11.3: Conditional Probability (Section 10.4)

  • Page ID
    8782
  • Let’s determine the conditional probability of someone being unhealthy, given that they are over 70 years of age, using the NHANES dataset. Let’s create a new data frame that

    healthDataFrame <-
      NHANES %>%
      mutate(
        Over70 = Age > 70,
        Unhealthy = DaysPhysHlthBad > 0
      ) %>%
      dplyr::select(Unhealthy, Over70) %>%
      drop_na()
    
    glimpse(healthDataFrame)
    ## Observations: 4,891
    ## Variables: 2
    ## $ Unhealthy <lgl> FALSE, FALSE, FALSE, TRUE, FALSE, TRUE,…
    ## $ Over70    <lgl> FALSE, FALSE, FALSE, FALSE, FALSE, FALS…
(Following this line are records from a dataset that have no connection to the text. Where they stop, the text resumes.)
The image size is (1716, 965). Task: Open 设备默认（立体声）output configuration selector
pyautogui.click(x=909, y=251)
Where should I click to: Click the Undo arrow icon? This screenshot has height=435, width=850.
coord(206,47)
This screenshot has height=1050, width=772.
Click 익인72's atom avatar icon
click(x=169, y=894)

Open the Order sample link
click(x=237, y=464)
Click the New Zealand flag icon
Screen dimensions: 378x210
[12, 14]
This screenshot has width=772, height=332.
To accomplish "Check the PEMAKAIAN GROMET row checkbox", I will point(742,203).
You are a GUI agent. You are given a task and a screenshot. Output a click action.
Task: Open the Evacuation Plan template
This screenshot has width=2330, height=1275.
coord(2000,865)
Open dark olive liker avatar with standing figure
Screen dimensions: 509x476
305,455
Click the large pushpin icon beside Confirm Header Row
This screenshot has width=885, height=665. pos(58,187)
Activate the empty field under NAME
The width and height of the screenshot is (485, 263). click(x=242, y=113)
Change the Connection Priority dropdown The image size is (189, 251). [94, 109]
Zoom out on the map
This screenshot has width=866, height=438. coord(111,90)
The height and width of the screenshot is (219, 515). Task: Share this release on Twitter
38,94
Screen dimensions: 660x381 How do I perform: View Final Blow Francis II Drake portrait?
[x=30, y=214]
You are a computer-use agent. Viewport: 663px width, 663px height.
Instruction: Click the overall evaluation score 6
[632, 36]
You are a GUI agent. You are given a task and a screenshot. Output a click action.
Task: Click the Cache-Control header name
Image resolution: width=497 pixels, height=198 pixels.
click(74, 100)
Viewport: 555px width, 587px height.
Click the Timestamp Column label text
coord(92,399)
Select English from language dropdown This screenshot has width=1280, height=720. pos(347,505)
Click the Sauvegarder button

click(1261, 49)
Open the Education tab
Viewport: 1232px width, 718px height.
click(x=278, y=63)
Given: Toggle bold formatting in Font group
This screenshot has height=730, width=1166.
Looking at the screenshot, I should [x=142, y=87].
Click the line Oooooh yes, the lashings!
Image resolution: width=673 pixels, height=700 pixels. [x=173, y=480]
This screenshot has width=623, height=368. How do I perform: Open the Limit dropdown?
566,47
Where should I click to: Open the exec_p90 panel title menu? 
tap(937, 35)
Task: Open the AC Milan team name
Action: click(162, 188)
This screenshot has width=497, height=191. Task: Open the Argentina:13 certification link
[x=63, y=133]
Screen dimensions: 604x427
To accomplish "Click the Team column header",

    First, what’s the probability of being over 70?

    pOver70 <- 
      healthDataFrame %>%
      summarise(pOver70 = mean(Over70)) %>% 
      pull()
    
    # to obtain the specific value, we need to extract it from the data frame
    
    pOver70
    ## [1] 0.11

    Second, what’s the probability of being unhealthy?

    pUnhealthy <- 
      healthDataFrame %>%
      summarise(pUnhealthy = mean(Unhealthy)) %>% 
      pull()
    
    pUnhealthy
    ## [1] 0.36

    What’s the probability for each combination of unhealthy/healthly and over 70/ not? We can create a new variable that finds the joint probability by multiplying the two individual binary variables together; since anything times zero is zero, this will only have the value 1 for any case where both are true.

    pBoth <- healthDataFrame %>% 
      mutate(
        both = Unhealthy*Over70
      ) %>%
      summarise(
        pBoth = mean(both)) %>% 
      pull()
    
    pBoth
    ## [1] 0.043

    Finally, what’s the probability of someone being unhealthy, given that they are over 70 years of age?

    pUnhealthyGivenOver70 <-
      healthDataFrame %>%
      filter(Over70 == TRUE) %>% # limit to Over70
      summarise(pUnhealthy = mean(Unhealthy)) %>% 
      pull()
    
    pUnhealthyGivenOver70
    ## [1] 0.38
    # compute the opposite:
    # what the probability of being over 70 given that 
    # one is unhealthy?
    pOver70givenUnhealthy <-
      healthDataFrame %>%
      filter(Unhealthy == TRUE) %>% # limit to Unhealthy
      summarise(pOver70 = mean(Over70)) %>% 
      pull()
    
    pOver70givenUnhealthy
    ## [1] 0.12